[Collected data entries]
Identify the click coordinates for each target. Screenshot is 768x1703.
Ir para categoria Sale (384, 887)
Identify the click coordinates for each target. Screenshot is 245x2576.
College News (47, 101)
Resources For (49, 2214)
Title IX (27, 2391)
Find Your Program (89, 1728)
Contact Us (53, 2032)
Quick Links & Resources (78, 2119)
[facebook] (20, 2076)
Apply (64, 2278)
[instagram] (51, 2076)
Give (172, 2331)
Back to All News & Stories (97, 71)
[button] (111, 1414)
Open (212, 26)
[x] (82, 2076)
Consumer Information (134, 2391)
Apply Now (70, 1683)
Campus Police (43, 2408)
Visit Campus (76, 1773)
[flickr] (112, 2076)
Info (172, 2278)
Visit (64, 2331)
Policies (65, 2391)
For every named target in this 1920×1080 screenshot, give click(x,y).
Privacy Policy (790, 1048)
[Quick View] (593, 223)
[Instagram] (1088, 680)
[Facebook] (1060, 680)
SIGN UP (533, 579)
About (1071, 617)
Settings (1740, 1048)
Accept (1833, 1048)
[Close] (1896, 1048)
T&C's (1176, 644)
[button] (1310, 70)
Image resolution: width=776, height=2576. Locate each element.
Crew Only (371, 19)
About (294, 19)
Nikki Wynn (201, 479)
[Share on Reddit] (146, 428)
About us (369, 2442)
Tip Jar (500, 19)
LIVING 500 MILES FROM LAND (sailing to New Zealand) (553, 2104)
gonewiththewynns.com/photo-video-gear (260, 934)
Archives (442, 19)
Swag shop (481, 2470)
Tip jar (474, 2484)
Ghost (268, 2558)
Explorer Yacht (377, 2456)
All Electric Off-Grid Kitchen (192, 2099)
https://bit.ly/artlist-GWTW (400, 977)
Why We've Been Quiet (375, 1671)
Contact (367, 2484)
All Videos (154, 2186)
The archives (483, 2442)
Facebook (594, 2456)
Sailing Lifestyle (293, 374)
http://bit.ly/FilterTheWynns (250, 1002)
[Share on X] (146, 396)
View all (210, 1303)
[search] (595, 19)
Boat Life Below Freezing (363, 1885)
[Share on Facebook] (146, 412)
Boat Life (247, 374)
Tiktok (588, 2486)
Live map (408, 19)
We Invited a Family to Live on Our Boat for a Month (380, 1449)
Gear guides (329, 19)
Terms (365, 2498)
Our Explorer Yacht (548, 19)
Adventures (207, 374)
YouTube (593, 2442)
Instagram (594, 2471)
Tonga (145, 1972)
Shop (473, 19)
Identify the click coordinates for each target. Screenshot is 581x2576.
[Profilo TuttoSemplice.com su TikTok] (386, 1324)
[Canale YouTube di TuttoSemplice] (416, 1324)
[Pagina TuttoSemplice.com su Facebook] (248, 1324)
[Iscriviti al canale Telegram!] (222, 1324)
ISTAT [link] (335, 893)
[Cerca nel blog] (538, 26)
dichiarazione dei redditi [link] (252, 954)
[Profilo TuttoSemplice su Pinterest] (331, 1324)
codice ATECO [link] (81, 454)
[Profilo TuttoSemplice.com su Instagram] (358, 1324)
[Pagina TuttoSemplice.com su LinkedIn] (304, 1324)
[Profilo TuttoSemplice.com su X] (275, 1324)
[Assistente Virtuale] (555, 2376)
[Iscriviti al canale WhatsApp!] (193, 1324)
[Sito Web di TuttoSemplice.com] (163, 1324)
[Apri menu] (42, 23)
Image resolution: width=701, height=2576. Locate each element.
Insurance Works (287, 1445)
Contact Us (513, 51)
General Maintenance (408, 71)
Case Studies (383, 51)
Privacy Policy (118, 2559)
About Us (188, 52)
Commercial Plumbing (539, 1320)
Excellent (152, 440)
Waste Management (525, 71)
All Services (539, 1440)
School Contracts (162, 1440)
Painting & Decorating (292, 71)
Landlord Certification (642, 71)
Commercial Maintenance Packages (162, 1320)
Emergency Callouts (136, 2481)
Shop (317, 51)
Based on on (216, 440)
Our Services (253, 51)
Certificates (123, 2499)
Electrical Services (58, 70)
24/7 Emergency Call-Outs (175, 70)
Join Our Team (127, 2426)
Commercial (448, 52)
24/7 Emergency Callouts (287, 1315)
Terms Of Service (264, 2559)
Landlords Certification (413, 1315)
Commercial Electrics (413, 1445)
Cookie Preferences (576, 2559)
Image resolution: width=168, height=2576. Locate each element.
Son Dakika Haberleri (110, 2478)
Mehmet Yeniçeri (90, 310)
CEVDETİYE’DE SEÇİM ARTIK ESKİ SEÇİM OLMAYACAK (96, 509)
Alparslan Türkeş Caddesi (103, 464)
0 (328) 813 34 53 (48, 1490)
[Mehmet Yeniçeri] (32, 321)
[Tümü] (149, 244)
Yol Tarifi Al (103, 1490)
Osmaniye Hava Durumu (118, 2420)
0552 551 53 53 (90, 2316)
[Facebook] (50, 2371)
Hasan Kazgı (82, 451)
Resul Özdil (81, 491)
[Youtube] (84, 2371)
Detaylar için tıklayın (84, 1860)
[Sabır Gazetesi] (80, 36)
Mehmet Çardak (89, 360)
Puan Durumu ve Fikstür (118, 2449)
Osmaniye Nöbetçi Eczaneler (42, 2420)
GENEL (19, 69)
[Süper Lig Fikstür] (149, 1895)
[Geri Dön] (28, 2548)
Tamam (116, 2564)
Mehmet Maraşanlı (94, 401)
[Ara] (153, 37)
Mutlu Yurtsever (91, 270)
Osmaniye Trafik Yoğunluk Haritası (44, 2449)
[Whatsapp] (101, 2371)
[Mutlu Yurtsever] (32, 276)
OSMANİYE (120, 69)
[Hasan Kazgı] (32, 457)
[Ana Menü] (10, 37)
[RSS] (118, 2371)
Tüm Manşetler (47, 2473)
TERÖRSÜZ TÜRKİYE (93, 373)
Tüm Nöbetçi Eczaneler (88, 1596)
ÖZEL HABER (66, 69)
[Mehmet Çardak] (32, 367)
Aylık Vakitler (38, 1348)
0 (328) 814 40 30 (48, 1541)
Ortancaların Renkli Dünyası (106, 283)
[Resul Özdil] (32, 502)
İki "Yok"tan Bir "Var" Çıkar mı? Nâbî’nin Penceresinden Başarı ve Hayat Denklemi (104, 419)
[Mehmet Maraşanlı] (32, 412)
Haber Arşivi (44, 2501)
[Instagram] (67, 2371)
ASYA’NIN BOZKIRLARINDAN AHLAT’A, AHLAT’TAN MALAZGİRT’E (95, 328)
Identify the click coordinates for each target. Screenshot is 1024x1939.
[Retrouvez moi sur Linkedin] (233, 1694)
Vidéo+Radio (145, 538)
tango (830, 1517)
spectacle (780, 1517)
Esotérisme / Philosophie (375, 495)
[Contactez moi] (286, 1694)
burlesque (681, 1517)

_WORK REQUIRED_.
Retype the data shown above so that each line matches the original.

_RESULT OF THE TASK_.
Identify the click coordinates for each target. Screenshot is 768x1703.
Ir para categoria Sale (384, 887)
Identify the click coordinates for each target. Screenshot is 245x2576.
College News (47, 101)
Resources For (49, 2214)
Title IX (27, 2391)
Find Your Program (89, 1728)
Contact Us (53, 2032)
Quick Links & Resources (78, 2119)
[facebook] (20, 2076)
Apply (64, 2278)
[instagram] (51, 2076)
Give (172, 2331)
Back to All News & Stories (97, 71)
[button] (111, 1414)
Open (212, 26)
[x] (82, 2076)
Consumer Information (134, 2391)
Apply Now (70, 1683)
Campus Police (43, 2408)
Visit Campus (76, 1773)
[flickr] (112, 2076)
Info (172, 2278)
Visit (64, 2331)
Policies (65, 2391)
For every named target in this 1920×1080 screenshot, give click(x,y).
Privacy Policy (790, 1048)
[Quick View] (593, 223)
[Instagram] (1088, 680)
[Facebook] (1060, 680)
SIGN UP (533, 579)
About (1071, 617)
Settings (1740, 1048)
Accept (1833, 1048)
[Close] (1896, 1048)
T&C's (1176, 644)
[button] (1310, 70)
Image resolution: width=776, height=2576. Locate each element.
Crew Only (371, 19)
About (294, 19)
Nikki Wynn (201, 479)
[Share on Reddit] (146, 428)
About us (369, 2442)
Tip Jar (500, 19)
LIVING 500 MILES FROM LAND (sailing to New Zealand) (553, 2104)
gonewiththewynns.com/photo-video-gear (260, 934)
Archives (442, 19)
Swag shop (481, 2470)
Tip jar (474, 2484)
Ghost (268, 2558)
Explorer Yacht (377, 2456)
All Electric Off-Grid Kitchen (192, 2099)
https://bit.ly/artlist-GWTW (400, 977)
Why We've Been Quiet (375, 1671)
Contact (367, 2484)
All Videos (154, 2186)
The archives (483, 2442)
Facebook (594, 2456)
Sailing Lifestyle (293, 374)
http://bit.ly/FilterTheWynns (250, 1002)
[Share on X] (146, 396)
View all (210, 1303)
[search] (595, 19)
Boat Life Below Freezing (363, 1885)
[Share on Facebook] (146, 412)
Boat Life (247, 374)
Tiktok (588, 2486)
Live map (408, 19)
We Invited a Family to Live on Our Boat for a Month (380, 1449)
Gear guides (329, 19)
Terms (365, 2498)
Our Explorer Yacht (548, 19)
Adventures (207, 374)
YouTube (593, 2442)
Instagram (594, 2471)
Tonga (145, 1972)
Shop (473, 19)
Identify the click coordinates for each target. Screenshot is 581x2576.
[Profilo TuttoSemplice.com su TikTok] (386, 1324)
[Canale YouTube di TuttoSemplice] (416, 1324)
[Pagina TuttoSemplice.com su Facebook] (248, 1324)
[Iscriviti al canale Telegram!] (222, 1324)
ISTAT [link] (335, 893)
[Cerca nel blog] (538, 26)
dichiarazione dei redditi [link] (252, 954)
[Profilo TuttoSemplice su Pinterest] (331, 1324)
codice ATECO [link] (81, 454)
[Profilo TuttoSemplice.com su Instagram] (358, 1324)
[Pagina TuttoSemplice.com su LinkedIn] (304, 1324)
[Profilo TuttoSemplice.com su X] (275, 1324)
[Assistente Virtuale] (555, 2376)
[Iscriviti al canale WhatsApp!] (193, 1324)
[Sito Web di TuttoSemplice.com] (163, 1324)
[Apri menu] (42, 23)
Image resolution: width=701, height=2576. Locate each element.
Insurance Works (287, 1445)
Contact Us (513, 51)
General Maintenance (408, 71)
Case Studies (383, 51)
Privacy Policy (118, 2559)
About Us (188, 52)
Commercial Plumbing (539, 1320)
Excellent (152, 440)
Waste Management (525, 71)
All Services (539, 1440)
School Contracts (162, 1440)
Painting & Decorating (292, 71)
Landlord Certification (642, 71)
Commercial Maintenance Packages (162, 1320)
Emergency Callouts (136, 2481)
Shop (317, 51)
Based on on (216, 440)
Our Services (253, 51)
Certificates (123, 2499)
Electrical Services (58, 70)
24/7 Emergency Call-Outs (175, 70)
Join Our Team (127, 2426)
Commercial (448, 52)
24/7 Emergency Callouts (287, 1315)
Terms Of Service (264, 2559)
Landlords Certification (413, 1315)
Commercial Electrics (413, 1445)
Cookie Preferences (576, 2559)
Image resolution: width=168, height=2576. Locate each element.
Son Dakika Haberleri (110, 2478)
Mehmet Yeniçeri (90, 310)
CEVDETİYE’DE SEÇİM ARTIK ESKİ SEÇİM OLMAYACAK (96, 509)
Alparslan Türkeş Caddesi (103, 464)
0 (328) 813 34 53 (48, 1490)
[Mehmet Yeniçeri] (32, 321)
[Tümü] (149, 244)
Yol Tarifi Al (103, 1490)
Osmaniye Hava Durumu (118, 2420)
0552 551 53 53 (90, 2316)
[Facebook] (50, 2371)
Hasan Kazgı (82, 451)
Resul Özdil (81, 491)
[Youtube] (84, 2371)
Detaylar için tıklayın (84, 1860)
[Sabır Gazetesi] (80, 36)
Mehmet Çardak (89, 360)
Puan Durumu ve Fikstür (118, 2449)
Osmaniye Nöbetçi Eczaneler (42, 2420)
GENEL (19, 69)
[Süper Lig Fikstür] (149, 1895)
[Geri Dön] (28, 2548)
Tamam (116, 2564)
Mehmet Maraşanlı (94, 401)
[Ara] (153, 37)
Mutlu Yurtsever (91, 270)
Osmaniye Trafik Yoğunluk Haritası (44, 2449)
[Whatsapp] (101, 2371)
[Mutlu Yurtsever] (32, 276)
OSMANİYE (120, 69)
[Hasan Kazgı] (32, 457)
[Ana Menü] (10, 37)
[RSS] (118, 2371)
Tüm Manşetler (47, 2473)
TERÖRSÜZ TÜRKİYE (93, 373)
Tüm Nöbetçi Eczaneler (88, 1596)
ÖZEL HABER (66, 69)
[Mehmet Çardak] (32, 367)
Aylık Vakitler (38, 1348)
0 (328) 814 40 30 (48, 1541)
Ortancaların Renkli Dünyası (106, 283)
[Resul Özdil] (32, 502)
İki "Yok"tan Bir "Var" Çıkar mı? Nâbî’nin Penceresinden Başarı ve Hayat Denklemi (104, 419)
[Mehmet Maraşanlı] (32, 412)
Haber Arşivi (44, 2501)
[Instagram] (67, 2371)
ASYA’NIN BOZKIRLARINDAN AHLAT’A, AHLAT’TAN MALAZGİRT’E (95, 328)
Identify the click coordinates for each target. Screenshot is 1024x1939.
[Retrouvez moi sur Linkedin] (233, 1694)
Vidéo+Radio (145, 538)
tango (830, 1517)
spectacle (780, 1517)
Esotérisme / Philosophie (375, 495)
[Contactez moi] (286, 1694)
burlesque (681, 1517)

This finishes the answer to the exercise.